What to produce: Copy the following lines word for word.

Items:
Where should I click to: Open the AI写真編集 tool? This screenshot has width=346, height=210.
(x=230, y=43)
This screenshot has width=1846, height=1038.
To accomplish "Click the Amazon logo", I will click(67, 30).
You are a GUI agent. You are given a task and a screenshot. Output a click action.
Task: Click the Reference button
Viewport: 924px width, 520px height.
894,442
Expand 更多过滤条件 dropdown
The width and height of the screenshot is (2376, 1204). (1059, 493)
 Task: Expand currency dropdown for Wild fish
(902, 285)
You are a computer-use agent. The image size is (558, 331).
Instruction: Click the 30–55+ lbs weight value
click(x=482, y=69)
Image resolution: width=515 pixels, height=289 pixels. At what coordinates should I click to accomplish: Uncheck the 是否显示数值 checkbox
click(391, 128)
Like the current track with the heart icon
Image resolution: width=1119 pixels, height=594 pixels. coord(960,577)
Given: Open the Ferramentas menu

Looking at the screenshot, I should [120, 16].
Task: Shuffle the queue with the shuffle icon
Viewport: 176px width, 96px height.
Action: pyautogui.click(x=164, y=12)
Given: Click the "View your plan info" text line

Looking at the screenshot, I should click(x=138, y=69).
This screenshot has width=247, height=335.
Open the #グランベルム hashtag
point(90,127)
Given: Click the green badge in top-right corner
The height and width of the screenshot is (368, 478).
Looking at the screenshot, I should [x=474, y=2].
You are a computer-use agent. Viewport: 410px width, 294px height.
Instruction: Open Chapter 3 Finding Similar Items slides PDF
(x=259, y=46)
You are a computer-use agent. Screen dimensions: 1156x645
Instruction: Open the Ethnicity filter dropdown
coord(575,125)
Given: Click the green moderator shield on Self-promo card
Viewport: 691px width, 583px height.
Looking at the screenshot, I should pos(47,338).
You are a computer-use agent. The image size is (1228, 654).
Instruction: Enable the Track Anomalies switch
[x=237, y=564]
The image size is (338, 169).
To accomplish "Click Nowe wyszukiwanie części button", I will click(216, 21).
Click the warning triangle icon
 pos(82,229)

Completed task:
Where should I click to: Open the AI写真編集 tool? This screenshot has width=346, height=210.
(x=230, y=43)
This screenshot has width=1846, height=1038.
To accomplish "Click the Amazon logo", I will click(67, 30).
You are a GUI agent. You are given a task and a screenshot. Output a click action.
Task: Click the Reference button
Viewport: 924px width, 520px height.
894,442
Expand 更多过滤条件 dropdown
The width and height of the screenshot is (2376, 1204). (1059, 493)
 Task: Expand currency dropdown for Wild fish
(902, 285)
You are a computer-use agent. The image size is (558, 331).
Instruction: Click the 30–55+ lbs weight value
click(x=482, y=69)
Image resolution: width=515 pixels, height=289 pixels. At what coordinates should I click to accomplish: Uncheck the 是否显示数值 checkbox
click(391, 128)
Like the current track with the heart icon
Image resolution: width=1119 pixels, height=594 pixels. coord(960,577)
Given: Open the Ferramentas menu

Looking at the screenshot, I should [120, 16].
Task: Shuffle the queue with the shuffle icon
Viewport: 176px width, 96px height.
Action: pyautogui.click(x=164, y=12)
Given: Click the "View your plan info" text line

Looking at the screenshot, I should click(x=138, y=69).
This screenshot has width=247, height=335.
Open the #グランベルム hashtag
point(90,127)
Given: Click the green badge in top-right corner
The height and width of the screenshot is (368, 478).
Looking at the screenshot, I should [x=474, y=2].
You are a computer-use agent. Viewport: 410px width, 294px height.
Instruction: Open Chapter 3 Finding Similar Items slides PDF
(x=259, y=46)
You are a computer-use agent. Screen dimensions: 1156x645
Instruction: Open the Ethnicity filter dropdown
coord(575,125)
Given: Click the green moderator shield on Self-promo card
Viewport: 691px width, 583px height.
Looking at the screenshot, I should pos(47,338).
You are a computer-use agent. The image size is (1228, 654).
Instruction: Enable the Track Anomalies switch
[x=237, y=564]
The image size is (338, 169).
To accomplish "Click Nowe wyszukiwanie części button", I will click(216, 21).
Click the warning triangle icon
 pos(82,229)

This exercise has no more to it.